La quarantaine bien sonnée, Mariam Ouangraoua et sa camarade Anne Marie Kama poussent chacune son vélo chargé de 3 bidons de 20 litres. Après une longue distance parcourue et de longues heures d’attente, la fatigue commence à prendre le dessus : « je ne peux plus pédaler ; je viens de la zone de Kala Zorgho et après 4 heures d’attente, j’ai pu remplir mes 3 bidons dans une fontaine non loin de l’hôpital pédiatrique. Je vais maintenant marcher jusqu’à destination à plus de 5 km de là. Je n’ai plus la vigueur d’antan pour une telle corvée, mais je n’ai pas le choix, sans eau on ne peut pas vivre », se lamente-t-elle. Et sa camarade de renchérir : « on n’a jamais vu une telle pénurie ; je vous assure que c’est juste pour la boisson et la cuisine. Quant à la lessive on attend impatiemment la pluie et nous espérons que Dieu qui voit notre misère aura pitié de nous ».
« Dites à Roch... »
Avec son nouveau-né entre les bras, Sarata Sinaré assise sous un hangar ne veut pas nous laisser partir sans lancer son cri de cœur : «s’il vous plaît, je vous demande de dire aux autorités que nous souffrons. Je reviens du CSPS en consultation avec mon enfant souffrant mais quand je pense à comment faire pour avoir l’eau pour la famille c’est l’amertume totale depuis trois semaines. Le manque d’eau est devenu notre préoccupation première ». Minata Sawadogo, vendeuse de bouillie analyse la question sous l’angle global de la cherté de vie : « un sac de riz coûte 19 000 F, les condiments sont aussi très chers et comme si cela ne suffisait pas, il faut maintenant se battre pour avoir l’eau.

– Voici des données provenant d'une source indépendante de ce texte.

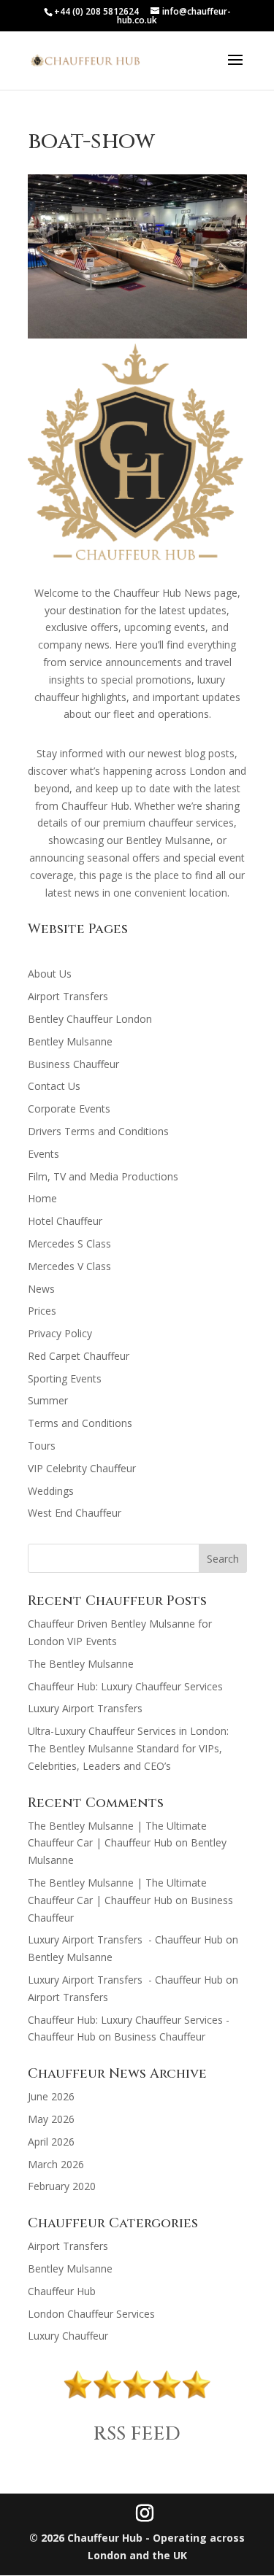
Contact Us (54, 1086)
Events (43, 1154)
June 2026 (51, 2096)
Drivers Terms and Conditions (98, 1131)
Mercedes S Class (69, 1243)
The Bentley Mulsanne (81, 1664)
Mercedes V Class (69, 1266)
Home (42, 1198)
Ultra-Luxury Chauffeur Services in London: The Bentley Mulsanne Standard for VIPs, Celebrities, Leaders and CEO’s (128, 1748)
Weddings (51, 1491)
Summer (48, 1400)
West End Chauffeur (74, 1513)
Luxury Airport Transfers (86, 1708)
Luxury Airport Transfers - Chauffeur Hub (125, 1939)
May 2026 (51, 2119)
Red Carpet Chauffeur (78, 1356)
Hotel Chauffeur (65, 1221)
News (41, 1289)
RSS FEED (137, 2434)
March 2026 (56, 2164)
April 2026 (51, 2141)
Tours (42, 1446)
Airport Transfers (68, 996)
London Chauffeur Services (91, 2314)
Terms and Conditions (80, 1423)
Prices (42, 1311)
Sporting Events (65, 1378)
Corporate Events (69, 1108)
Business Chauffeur (73, 1064)
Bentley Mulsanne (70, 1041)
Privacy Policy (60, 1333)
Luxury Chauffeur (68, 2336)
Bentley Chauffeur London (90, 1019)
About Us (50, 973)
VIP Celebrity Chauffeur (82, 1468)
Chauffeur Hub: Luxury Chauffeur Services (125, 1686)
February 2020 (62, 2186)
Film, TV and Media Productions (103, 1176)
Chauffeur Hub (62, 2291)
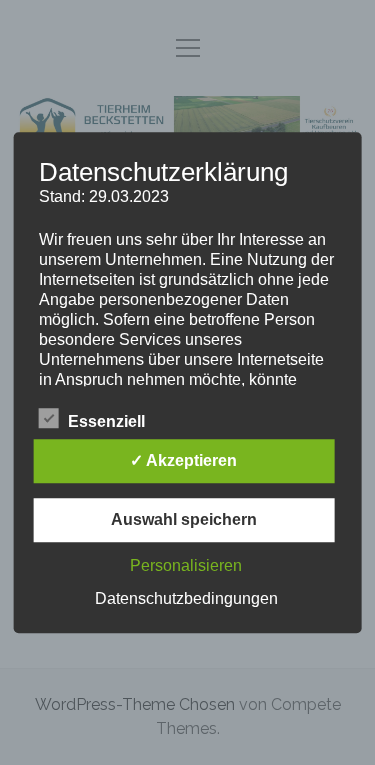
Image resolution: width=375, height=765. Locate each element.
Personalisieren (186, 565)
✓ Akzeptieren (183, 460)
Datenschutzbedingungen (186, 598)
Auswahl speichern (184, 519)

Ce n’est pas un nouveau problème mais cette année-là, les choses ont considérablement empiré », nous dit-elle avant d’ajouter : « Dites à Roch (ndlr le président du Faso) qu’en le votant, on s’attendait à mieux que ça ; si ça ne change pas, on votera quelqu’un d’autre ».
Il est 12h 15, Salimata Traoré vient de franchir le seuil de sa porte avec 8 bidons de 20 litres remplis d’eau. Cette restauratrice par terre ne vendra pas aujourd’hui le « benga » au couscous et elle nous explique pourquoi un tel faux bond avec sa clientèle : « habituellement ce sont mes enfants qui m’aident à trouver l’eau mais aujourd’hui la première en classe de terminale est en examen blanc, le deuxième et le dernier ont tous des devoirs ; je ne voulais pas les faire veiller à la fontaine ».
Dans un tel contexte, l’insécurité et les scènes de ménage sont monnaie courante : les femmes se déplaçant à des heures indues et obligées qu’elles sont de laisser leurs époux dans la solitude.
« Les fontaines sont devenues comme des maquis, c’est là que les jeunes viennent draguer les filles et même des femmes. Un soir, un mari y a même rejoint sa femme pour l’engueuler sans qu’on ne sache pourquoi. Mais nous pensons que le monsieur voulait de sa femme. Un autre jour, un monsieur y est venu jouer de la comédie en disant avec humour que maintenant les femmes n’enfanteront plus puisqu’elles n’ont plus le temps de s’occuper de leur mari la nuit », raconte Cécile Ilboudo. Son amie Kiemdé Fatoumata n’oubliera pas de sitôt sa mésaventure : « Ça fait 1 mois que je passe mes nuits à la fontaine pour n’en revenir qu’avec quelques bidons. La dernière fois un fou a failli nous violer pendant qu’on y dormait ; fort heureusement avant qu’il passe à l’action l’une d’entre nous s’est réveillée ; il était là tout nu et en érection. Imaginez s’il avait pu toucher à l’une d’entre nous sans même faire les rapports sexuels, on allait nous couvrir d’opprobre. En dehors de ces risques, il y a des piqûres permanentes de scorpion dont nous sommes victimes ».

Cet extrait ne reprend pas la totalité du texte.